Each and every one of us has our own autobiography written on our minds. The only borderline between Anne Frank and you (or I) is we don’t have the little red diary from our fathers. But we are all the same. We have our frustrations, our dreams, and our weirdest imaginations – and even our mind-made alias for people we know. There should never be an issue of who set the greatest record or who gets to be written on Encyclopedias or who should occupy the next big room at the World Museum. The only issue that should be talked about by human beings, by us, is if we are having a worthwhile stay here on earth.
People are never contented. That is a bitter fact we considered as a part of our being. But it is also the sweetest drug that pushes us to what we aspire – to what we dream. This sweetest drug guides us to a path where we can say we are alive and happy. It’s just a matter of taking it or just settle for something you know you can never grow – never learn from. It’s not an ambition; it’s surviving the challenge. Those people who settle for the least prey gets nothing. Those who wander deep down to the woods get the greatest catch – certainly a worth while catch for the night. In one way or another, along the path inside the woods we might encounter creepy creatures that might hurt us but nothing beats a determined heart that knows the best cure to every pain. Even the most incredible man-made trap can never catch a hunter who is determined and who has a faith. And when the hunter or huntress gets their greatest catch for the night, they’ll go back to their cabin - a cabin where both of them can feel the happiness that is destined for each and every human being.
It is in the silence of our hearts (broken or not) where we can find happiness. Happiness was given to us before we ever learned to talk, walk, or fall in love. But like any talent or like any skill, it needs a brave heart to know its existing deep within us. If you think you found that happiness, then you’ll also find the person or the people you can share this happiness with.

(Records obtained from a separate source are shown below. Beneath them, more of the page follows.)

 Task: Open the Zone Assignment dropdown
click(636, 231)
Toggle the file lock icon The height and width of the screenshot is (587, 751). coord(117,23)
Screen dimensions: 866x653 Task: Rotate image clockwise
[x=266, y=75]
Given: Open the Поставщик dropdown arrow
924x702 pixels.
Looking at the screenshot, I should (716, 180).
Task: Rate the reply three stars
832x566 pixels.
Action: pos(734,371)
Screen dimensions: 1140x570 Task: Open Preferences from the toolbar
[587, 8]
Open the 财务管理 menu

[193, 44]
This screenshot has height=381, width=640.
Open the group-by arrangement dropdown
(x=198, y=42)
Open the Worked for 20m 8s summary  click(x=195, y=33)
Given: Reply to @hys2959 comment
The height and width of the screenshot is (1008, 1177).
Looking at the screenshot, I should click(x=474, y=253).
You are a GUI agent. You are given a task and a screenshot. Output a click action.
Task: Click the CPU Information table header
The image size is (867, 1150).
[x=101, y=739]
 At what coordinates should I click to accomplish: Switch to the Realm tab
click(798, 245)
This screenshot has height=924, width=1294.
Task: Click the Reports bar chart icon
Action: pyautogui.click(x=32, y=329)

You pass a bunch of people in a day--people in their cars, in the grocery store, waiting for their coffee at an espresso stand. You look at apartment buildings and streets, the comings and goings, elevators crawling up and down, and each person has their own story going on right then, with its cast of characters; they've got their own frustrations and their happiness and the things they're looking forward to and dreading. And sometimes you wonder if you've crossed paths with any of them before without knowing it, or will one day cross their path again. But sometimes, too, you have this little feeling of knowing, this fuzzy, gnawing sense that someone will become a major something in your life. You just know that theirs will be a life you will enter and become part of.